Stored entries
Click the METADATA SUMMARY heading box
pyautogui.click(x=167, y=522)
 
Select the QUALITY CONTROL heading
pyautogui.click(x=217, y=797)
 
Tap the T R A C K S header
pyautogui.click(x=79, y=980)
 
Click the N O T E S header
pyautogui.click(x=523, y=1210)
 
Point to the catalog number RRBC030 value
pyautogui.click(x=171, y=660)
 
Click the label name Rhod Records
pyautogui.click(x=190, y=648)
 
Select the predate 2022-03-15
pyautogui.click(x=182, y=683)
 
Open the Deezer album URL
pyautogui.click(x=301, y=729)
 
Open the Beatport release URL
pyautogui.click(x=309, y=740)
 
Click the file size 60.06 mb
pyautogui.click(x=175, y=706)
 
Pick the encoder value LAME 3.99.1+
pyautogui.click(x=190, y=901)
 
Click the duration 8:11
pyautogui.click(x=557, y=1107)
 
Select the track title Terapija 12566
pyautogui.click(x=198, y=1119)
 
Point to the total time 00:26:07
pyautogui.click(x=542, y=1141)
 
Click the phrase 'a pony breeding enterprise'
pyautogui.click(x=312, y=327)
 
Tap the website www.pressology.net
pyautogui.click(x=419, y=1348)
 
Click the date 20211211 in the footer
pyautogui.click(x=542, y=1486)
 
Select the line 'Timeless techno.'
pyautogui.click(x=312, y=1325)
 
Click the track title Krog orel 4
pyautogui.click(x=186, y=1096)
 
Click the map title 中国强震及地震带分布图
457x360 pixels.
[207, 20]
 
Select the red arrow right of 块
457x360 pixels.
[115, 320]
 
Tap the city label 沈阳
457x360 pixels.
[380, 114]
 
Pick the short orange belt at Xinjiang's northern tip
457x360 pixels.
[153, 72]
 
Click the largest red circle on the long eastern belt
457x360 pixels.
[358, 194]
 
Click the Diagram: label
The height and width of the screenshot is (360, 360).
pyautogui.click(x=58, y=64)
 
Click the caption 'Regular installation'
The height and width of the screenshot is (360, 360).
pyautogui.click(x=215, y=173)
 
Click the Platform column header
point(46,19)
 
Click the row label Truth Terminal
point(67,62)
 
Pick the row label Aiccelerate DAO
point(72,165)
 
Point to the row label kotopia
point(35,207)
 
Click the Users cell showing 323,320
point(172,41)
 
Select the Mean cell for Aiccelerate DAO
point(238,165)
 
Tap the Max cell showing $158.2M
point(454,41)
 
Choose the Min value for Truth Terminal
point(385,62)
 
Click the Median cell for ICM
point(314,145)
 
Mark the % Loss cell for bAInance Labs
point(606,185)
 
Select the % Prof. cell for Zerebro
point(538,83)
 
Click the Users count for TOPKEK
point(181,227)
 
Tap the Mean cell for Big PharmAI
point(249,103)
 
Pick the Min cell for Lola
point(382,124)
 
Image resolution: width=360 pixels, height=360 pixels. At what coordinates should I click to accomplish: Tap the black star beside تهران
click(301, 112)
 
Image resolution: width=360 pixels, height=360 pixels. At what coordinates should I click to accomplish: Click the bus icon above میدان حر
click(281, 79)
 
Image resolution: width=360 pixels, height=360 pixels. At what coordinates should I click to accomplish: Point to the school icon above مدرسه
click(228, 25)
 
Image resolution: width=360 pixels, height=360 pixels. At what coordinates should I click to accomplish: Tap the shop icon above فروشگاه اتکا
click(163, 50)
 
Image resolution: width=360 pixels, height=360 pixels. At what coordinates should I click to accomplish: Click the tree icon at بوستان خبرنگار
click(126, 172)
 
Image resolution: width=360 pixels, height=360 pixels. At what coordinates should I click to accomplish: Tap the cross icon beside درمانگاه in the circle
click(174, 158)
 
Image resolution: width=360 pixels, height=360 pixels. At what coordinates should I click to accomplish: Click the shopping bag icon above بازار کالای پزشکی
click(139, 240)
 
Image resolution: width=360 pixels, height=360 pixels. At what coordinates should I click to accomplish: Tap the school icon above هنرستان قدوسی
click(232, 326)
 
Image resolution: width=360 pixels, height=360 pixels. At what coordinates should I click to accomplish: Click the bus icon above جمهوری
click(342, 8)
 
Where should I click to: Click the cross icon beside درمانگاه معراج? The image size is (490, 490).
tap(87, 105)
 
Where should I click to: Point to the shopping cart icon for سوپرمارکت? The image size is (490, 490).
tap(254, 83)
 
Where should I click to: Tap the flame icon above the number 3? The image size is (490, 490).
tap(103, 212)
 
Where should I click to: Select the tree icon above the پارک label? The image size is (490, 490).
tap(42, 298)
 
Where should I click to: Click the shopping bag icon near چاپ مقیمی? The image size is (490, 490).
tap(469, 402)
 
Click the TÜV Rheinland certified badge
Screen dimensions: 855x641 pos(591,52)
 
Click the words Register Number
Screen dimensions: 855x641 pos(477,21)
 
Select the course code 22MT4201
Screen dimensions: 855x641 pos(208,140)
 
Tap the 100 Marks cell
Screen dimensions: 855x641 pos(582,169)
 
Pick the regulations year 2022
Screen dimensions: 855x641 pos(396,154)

§ **Set problem**: Reproduce the entries between the line holding "Choose the Min value for Truth Terminal" and the line holding "click(228, 25)", inclusive, keeping every request line unchanged. Lower each click coordinate in the answers by 15.

§ **Expected answer**:
Choose the Min value for Truth Terminal
point(370,47)
 
Click the Median cell for ICM
point(299,130)
 
Mark the % Loss cell for bAInance Labs
point(591,170)
 
Select the % Prof. cell for Zerebro
point(523,68)
 
Click the Users count for TOPKEK
point(166,212)
 
Tap the Mean cell for Big PharmAI
point(234,88)
 
Pick the Min cell for Lola
point(367,109)
 
Image resolution: width=360 pixels, height=360 pixels. At what coordinates should I click to accomplish: Tap the black star beside تهران
click(286, 97)
 
Image resolution: width=360 pixels, height=360 pixels. At what coordinates should I click to accomplish: Click the bus icon above میدان حر
click(266, 64)
 
Image resolution: width=360 pixels, height=360 pixels. At what coordinates should I click to accomplish: Point to the school icon above مدرسه
click(213, 10)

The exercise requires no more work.